**YOUR ASSIGNMENT:** In the abstract on transcatheter aortic valve implantation below, at what pressure is the valve first inflated under the "low pressure" technique?

**EXCERPT TO READ:**
Start of Block

We present our experience with an inflatable, non-metallic, fully retrievable, and repositionable transcatheter aortic valve [Direct Flow® Medical (DFM)] focusing on technical features adopted during implantation.

Background:

Implantation techniques of new generation percutaneous aortic valves are still developing and with experience implementations are described.

Methods:

The “low pressure” (initial valve inflation at 4 ATM, lower than the recommended 12 ATM) and the “alternate aortic curve” techniques (initial valve pulling either from the wire running on the side of the inner or from the one on the outer aortic curve) are part of our modified protocol for DFM® implantation.

Results:

Forty-two consecutive patients underwent TAVI with DFM. The “low pressure” technique was used in all patients. In 27 (64.3%) patients the bulkiest calcifications were on the inner aortic curve side, and an inner curve technique was used to initiate valve pulling toward the annular hinge point. In the remaining 15 (35.7%) patients, an outer curve technique was used. Neither pull-through nor re-valving was reported. Valve performance showed mean gradient of 8.9 mm Hg. Mild paravalvular leak was reported in seven (16%) patients. No one experienced moderate or severe aortic insufficiency. Thirty-day mortality was 9.5% (4/42).

Conclusion:

The “low pressure technique” and the “alternate curve technique” guarantee an anatomy and patient tailored approach to achieve controlled and finely tuned valve seating. © 2015 Wiley Periodicals, Inc.

End of Block

**MATERIAL SUPPLIED:**
Start of Block

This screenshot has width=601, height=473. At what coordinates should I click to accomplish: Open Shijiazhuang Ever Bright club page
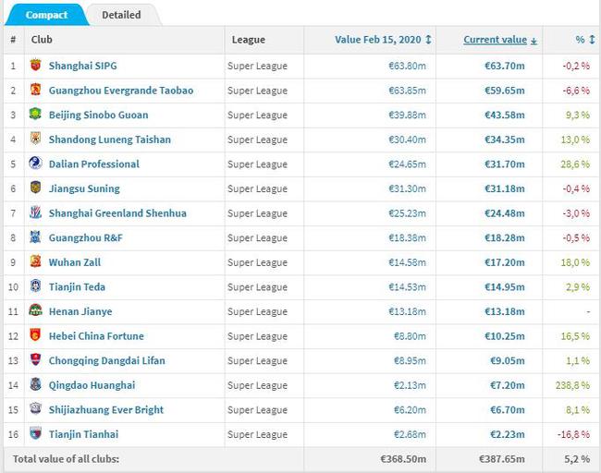108,409
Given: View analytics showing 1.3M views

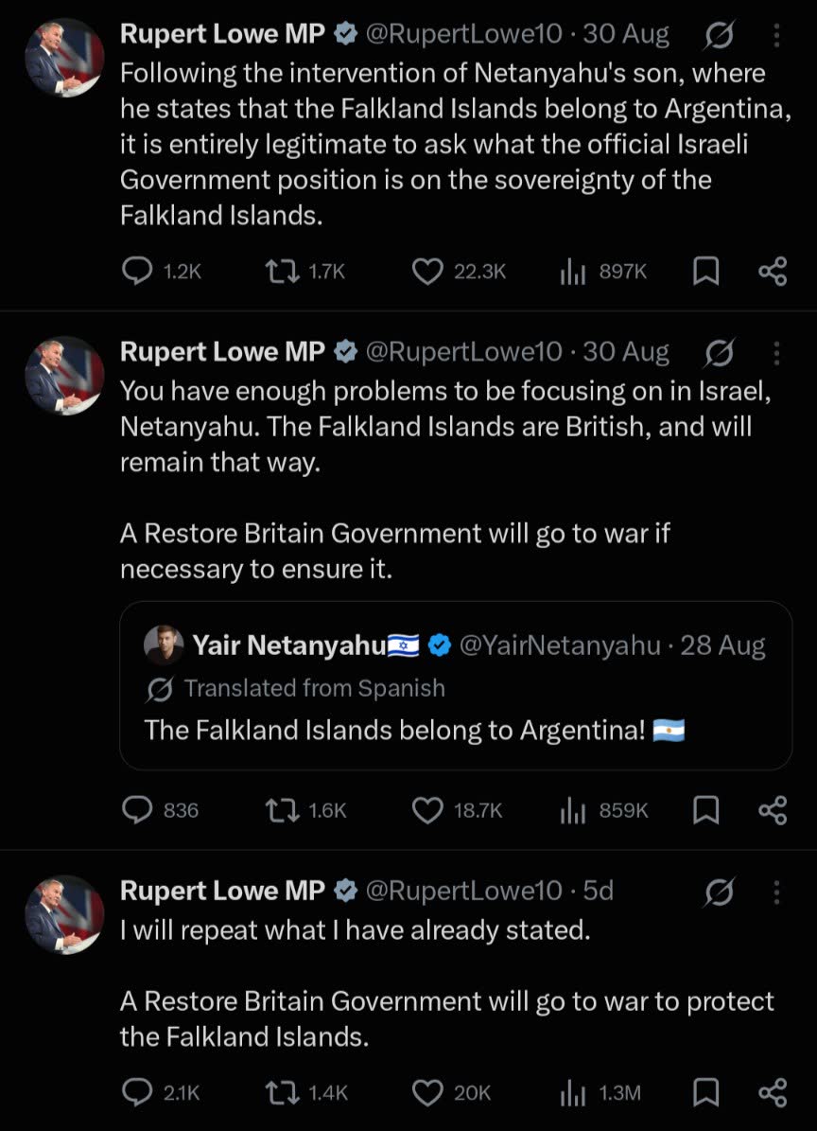Looking at the screenshot, I should pos(600,1093).
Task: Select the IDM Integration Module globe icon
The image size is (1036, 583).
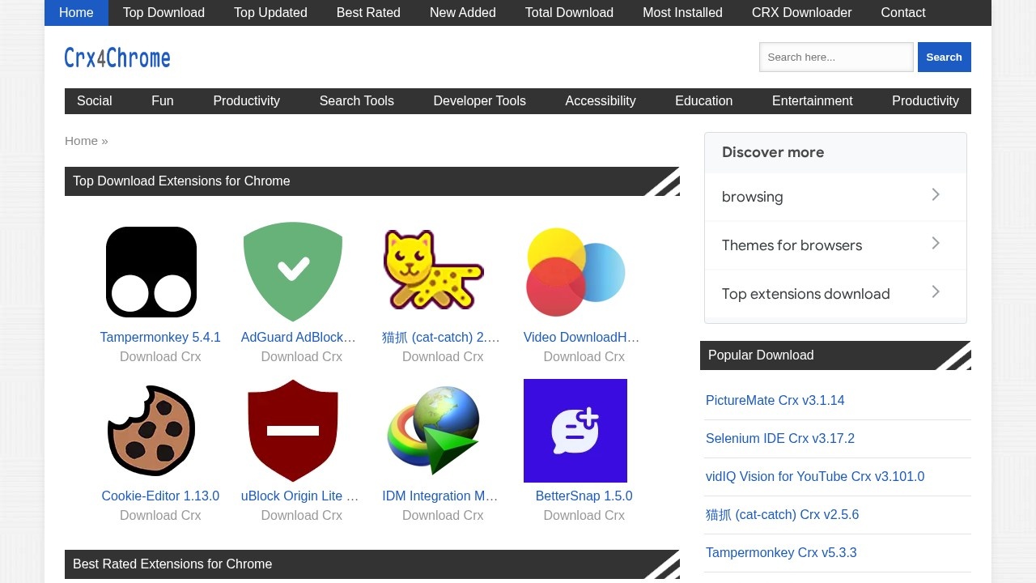Action: tap(434, 431)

End of Block

**FINAL ANSWER:** 4 ATM